Destroyer is a naval combat simulation video game published by Epyx in 1986 for the Amiga, Apple II, Commodore 64, and IBM PC compatibles.

==Gameplay==
Destroyer puts the player in the role of captain of a in the Pacific theatre during World War II. The player can undertake a number of naval warfare operations, including hunting submarines, torpedoing enemy ships, fighting off airplane attacks, bombarding island installations, rescuing stranded allies, and escorting cargo vessels through enemy waters.

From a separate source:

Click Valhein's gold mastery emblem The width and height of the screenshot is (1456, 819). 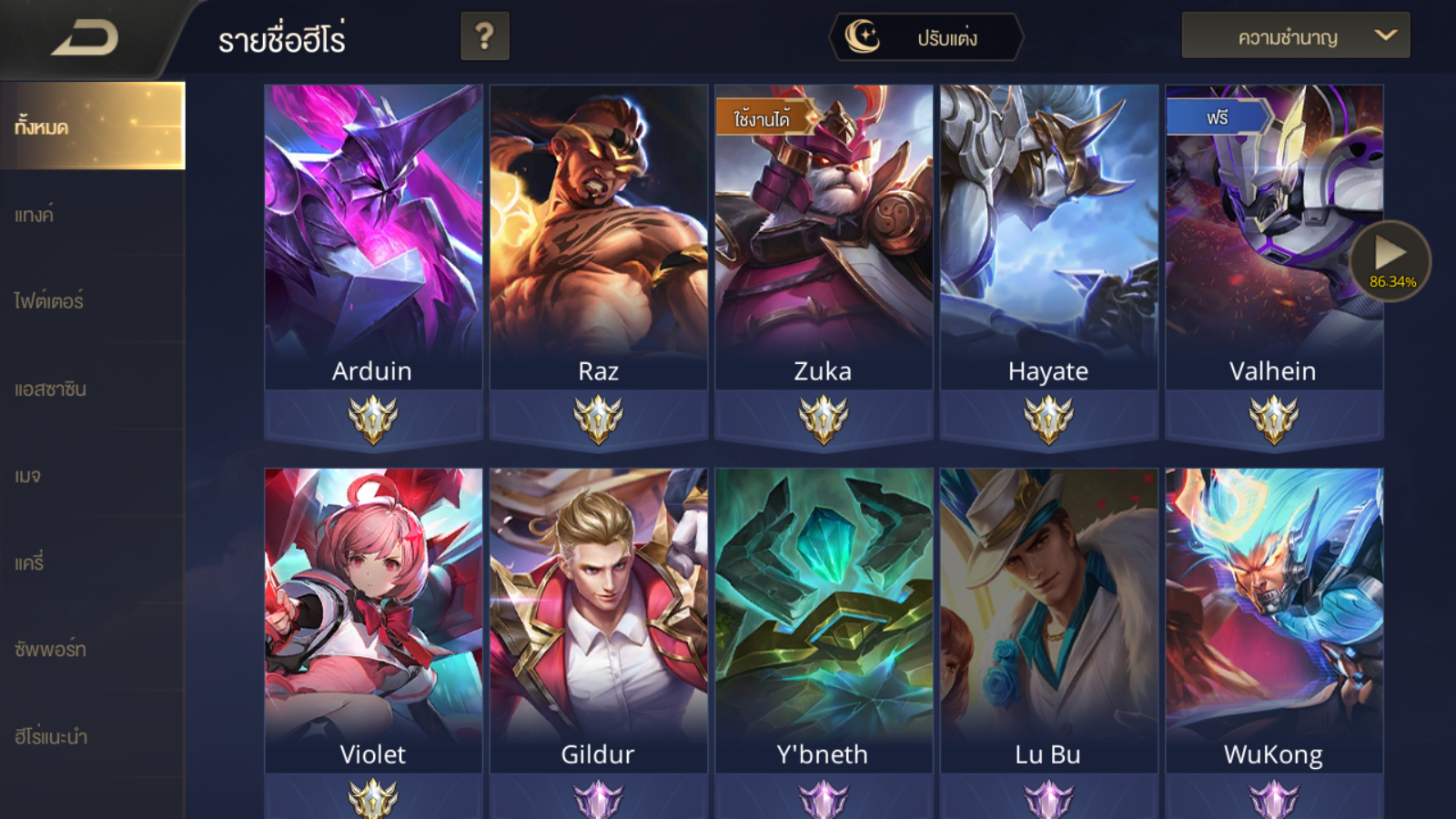pos(1274,419)
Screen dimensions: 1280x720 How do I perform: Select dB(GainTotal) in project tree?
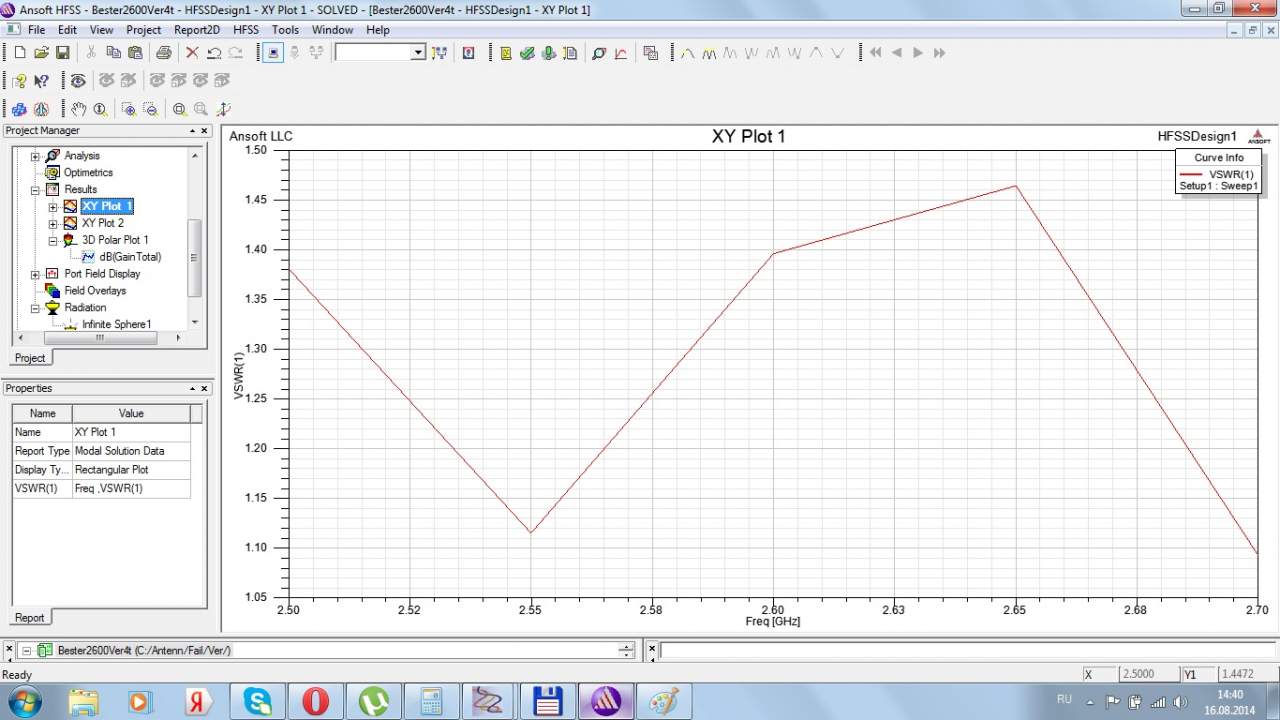(129, 257)
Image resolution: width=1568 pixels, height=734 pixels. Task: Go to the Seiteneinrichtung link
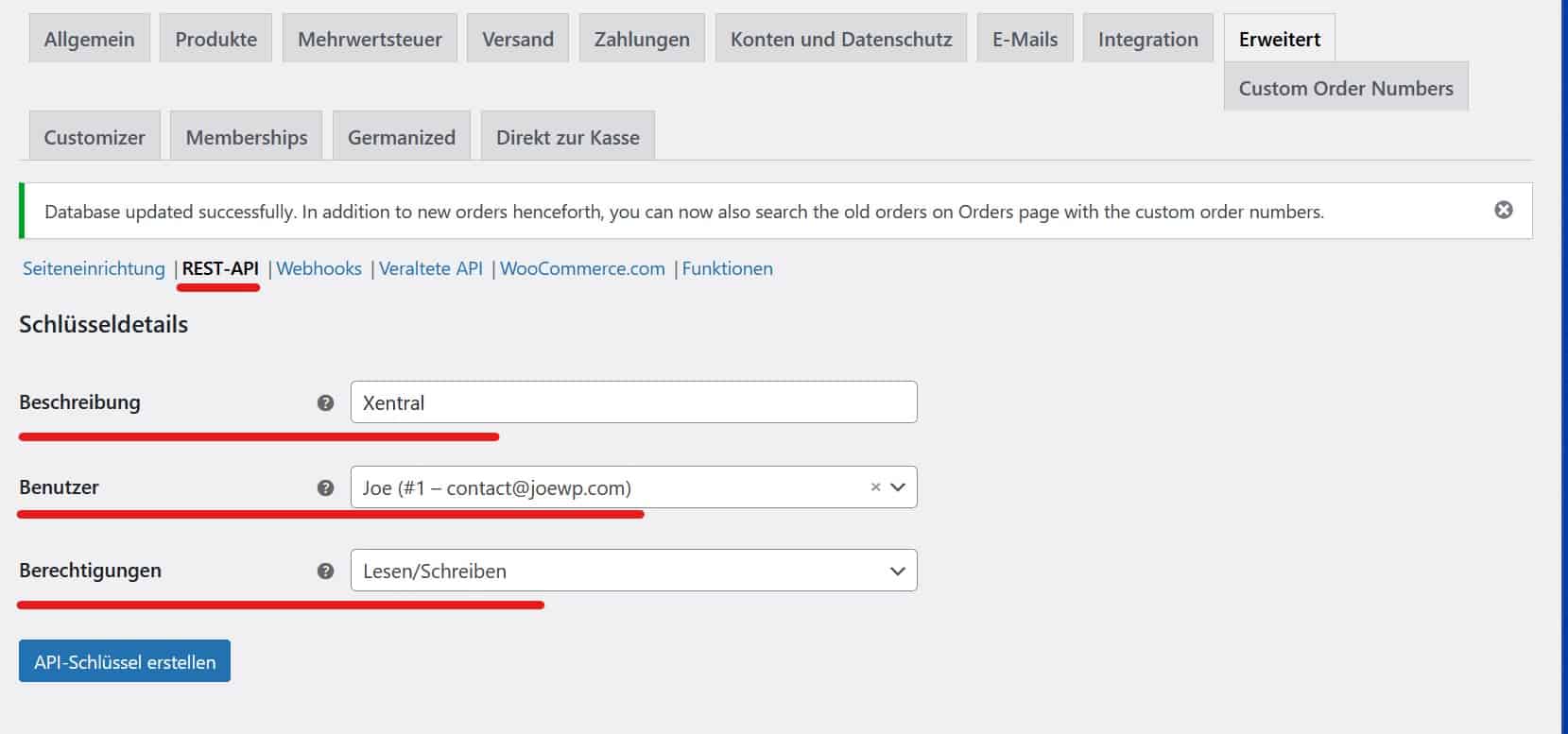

The game uses both joystick and keyboard controls. The keyboard switches between several different screens, each representing a section of the ship:

- Bridge - A series of switches used to alert stations of status or turn on certain automated functions, such as pursuant or evasive action.
- Navigation - A map of the sea where the ship was, with the ability to chart specific courses.
- Observation Deck - A 360-degree view of the ocean around the ship.
- Radar - A sweeping radar screen indicating the presence of enemy planes.
- Sonar - A sonar screen indicating the presence of enemy submarines.
- Guns Forward/Guns Aft - Two separate locations on opposite ends of the ship, each with a set of long-range guns for firing on enemy ships and island locations.
- Anti-Aircraft Guns Port/Starboard - Two separate locations on opposite sides of the ship, each with a set of anti-aircraft guns for firing on enemy planes.
- Torpedoes Port/Starboard - Two separate locations on opposite sides of the ship, each with a set of torpedoes for firing on enemy ships.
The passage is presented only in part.